Our experimental result shows that LinearDesign can efficiently design mRNA sequences. For spike protein of SARS-CoV-2, LinearDesign can finish the mRNA sequence design in 1.6 hours with exact search. With linear-time approximation, the design time is shortened to 16 minutes (b=1,000) and 78 seconds (b=100). 



We also compared the stability of our designed sequences with the wildtype sequence and random generated sequences. The wildtype sequence, denoted in a red circle, folds into a structure with the minimum free energy change of –967.8 kcal/mol. The most random sequences, denoted in blue cloud and orange cloud, have similar free energy changes (-987.9 kcal/mol and -1063.23 kcal/mol on average, respectively) as the wildtype. The sequence designed by LinearDesign in exact search has the lowest MFE of -2,477.70 kcal/mol (less energy indicating more stability). With only 0.56% MFE loss from the exact search sequence, the designed sequence with beam size b = 1, 000 achieves an MFE of -2,463.8 kcal/mol.

The results of MFE and CAI joint optimization, showed in light-blue curve and magenta curve, are also astonishing. We see that the curve is on the top-left of the figure, indicating that the sequences on the curve have both stable secondary structures and high expression levels. In fact, this curve is the accessible boundary of all possible sequences, i.e., no sequences can achieve the region beyond (to the top-left) the curve. The points on the curve are good candidates for mRNA vaccine.
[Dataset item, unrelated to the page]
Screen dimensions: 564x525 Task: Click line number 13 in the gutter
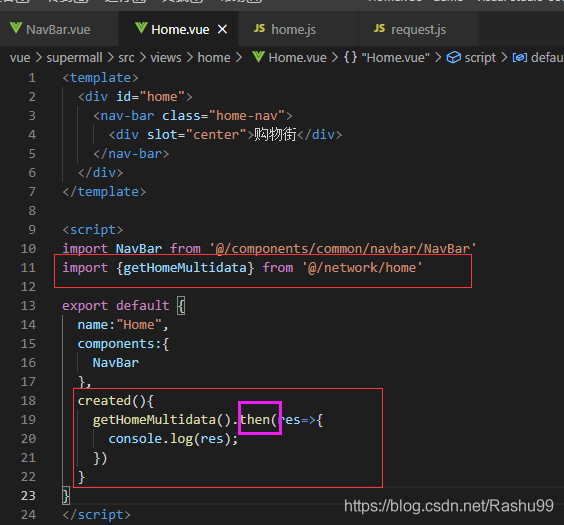[x=28, y=306]
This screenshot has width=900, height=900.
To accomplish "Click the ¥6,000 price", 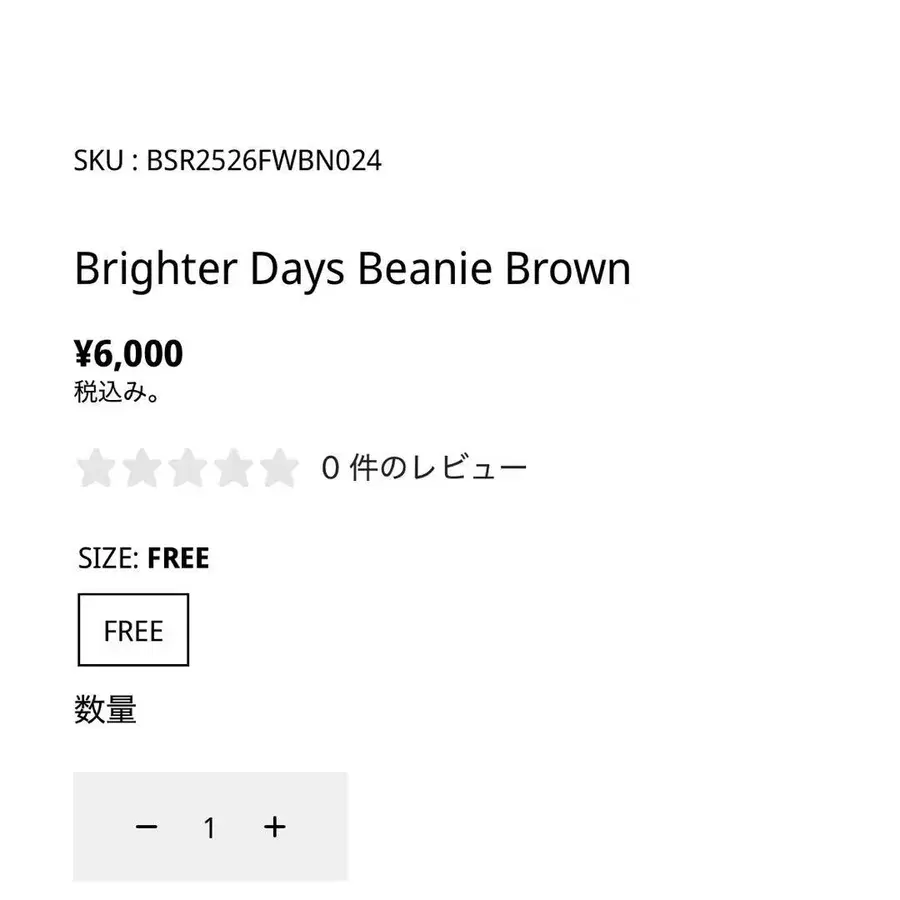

For example, the point with λ = 100, has the free energy change of -2,414.6 kcal/mol and CAI of 0.823, which is only 2.5% away from the optimal MFE sequence but with 0.097 increase in CAI. Shifting right from the light-blue curve with a small margin, the magenta curve is the results of joint optimization using b = 1, 000. This curve shows that the approximation quality is good with b = 1, 000.


Figure above shows the secondary structures of the wildtype sequences, our designed sequences with b = 1, 000 and b = +∞, as well as designed sequences with an absence of base pairing in the 5’-end leader regions.